──────── THE DATA ────────

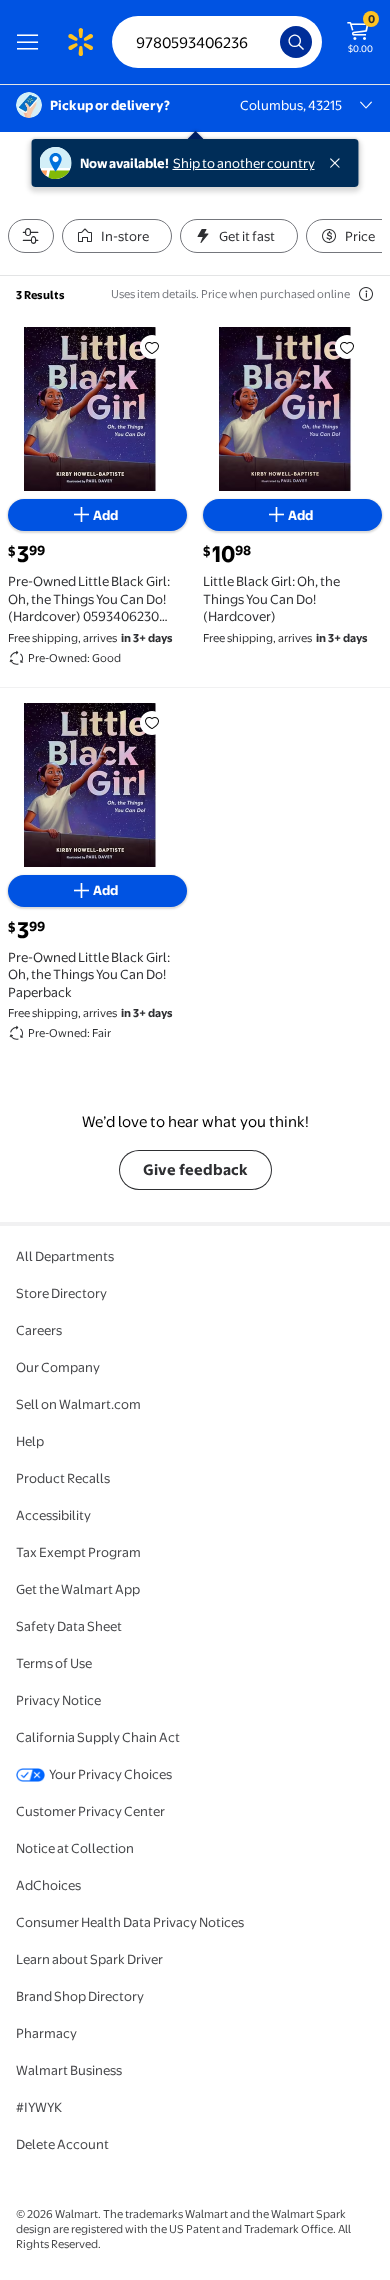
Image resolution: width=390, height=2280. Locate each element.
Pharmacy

────────
──────── THE DATA ────────

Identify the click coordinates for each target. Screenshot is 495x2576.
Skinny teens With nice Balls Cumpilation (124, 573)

────────
──────── THE DATA ────────

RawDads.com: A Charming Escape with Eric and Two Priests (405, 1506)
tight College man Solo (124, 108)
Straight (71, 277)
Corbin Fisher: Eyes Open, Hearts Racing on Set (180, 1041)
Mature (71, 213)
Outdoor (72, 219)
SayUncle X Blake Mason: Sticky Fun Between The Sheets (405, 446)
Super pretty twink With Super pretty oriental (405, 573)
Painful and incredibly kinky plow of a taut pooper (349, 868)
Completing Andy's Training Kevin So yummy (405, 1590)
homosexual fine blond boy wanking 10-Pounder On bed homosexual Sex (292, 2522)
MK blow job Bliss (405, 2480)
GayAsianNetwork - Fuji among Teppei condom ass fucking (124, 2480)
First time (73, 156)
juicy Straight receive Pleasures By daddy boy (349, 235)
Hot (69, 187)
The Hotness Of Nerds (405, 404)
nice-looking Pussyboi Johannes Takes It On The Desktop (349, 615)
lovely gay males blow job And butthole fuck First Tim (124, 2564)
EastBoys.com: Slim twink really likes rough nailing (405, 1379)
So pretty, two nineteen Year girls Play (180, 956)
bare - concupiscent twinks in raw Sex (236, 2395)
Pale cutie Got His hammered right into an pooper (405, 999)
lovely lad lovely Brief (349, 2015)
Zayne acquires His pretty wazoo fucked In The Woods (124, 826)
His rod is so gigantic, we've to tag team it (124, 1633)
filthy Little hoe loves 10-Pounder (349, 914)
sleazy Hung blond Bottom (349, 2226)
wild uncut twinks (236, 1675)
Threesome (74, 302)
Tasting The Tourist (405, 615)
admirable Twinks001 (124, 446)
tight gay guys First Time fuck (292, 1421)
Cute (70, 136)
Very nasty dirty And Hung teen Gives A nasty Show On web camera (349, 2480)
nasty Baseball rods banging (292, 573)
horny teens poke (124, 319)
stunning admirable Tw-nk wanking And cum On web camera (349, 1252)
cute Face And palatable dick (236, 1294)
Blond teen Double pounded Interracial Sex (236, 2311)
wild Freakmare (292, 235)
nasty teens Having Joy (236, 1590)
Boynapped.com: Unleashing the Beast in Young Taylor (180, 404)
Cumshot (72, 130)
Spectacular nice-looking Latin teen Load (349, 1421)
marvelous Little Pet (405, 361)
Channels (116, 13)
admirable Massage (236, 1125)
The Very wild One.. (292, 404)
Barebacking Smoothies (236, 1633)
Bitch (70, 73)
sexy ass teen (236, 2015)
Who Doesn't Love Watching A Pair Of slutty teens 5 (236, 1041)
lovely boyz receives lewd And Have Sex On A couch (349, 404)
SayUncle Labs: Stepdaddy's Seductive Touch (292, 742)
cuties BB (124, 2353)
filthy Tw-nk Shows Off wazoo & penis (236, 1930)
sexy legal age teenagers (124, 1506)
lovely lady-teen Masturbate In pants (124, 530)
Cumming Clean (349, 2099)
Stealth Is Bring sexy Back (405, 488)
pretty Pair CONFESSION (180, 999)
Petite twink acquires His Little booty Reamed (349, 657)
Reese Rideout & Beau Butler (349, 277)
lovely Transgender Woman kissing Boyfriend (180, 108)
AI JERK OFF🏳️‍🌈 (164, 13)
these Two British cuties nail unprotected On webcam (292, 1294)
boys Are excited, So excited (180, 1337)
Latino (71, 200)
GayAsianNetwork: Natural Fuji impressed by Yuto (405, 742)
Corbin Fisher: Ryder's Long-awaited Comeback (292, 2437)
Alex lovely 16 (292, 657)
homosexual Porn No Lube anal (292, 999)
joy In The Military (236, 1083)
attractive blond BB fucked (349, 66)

────────

▶ _TASK OBJECTIVE_
Return each line from the material that includes the string "camera".

▶ _WRITTEN RESPONSE_
Very nasty dirty And Hung teen Gives A nasty Show On web camera (349, 2480)
stunning admirable Tw-nk wanking And cum On web camera (349, 1252)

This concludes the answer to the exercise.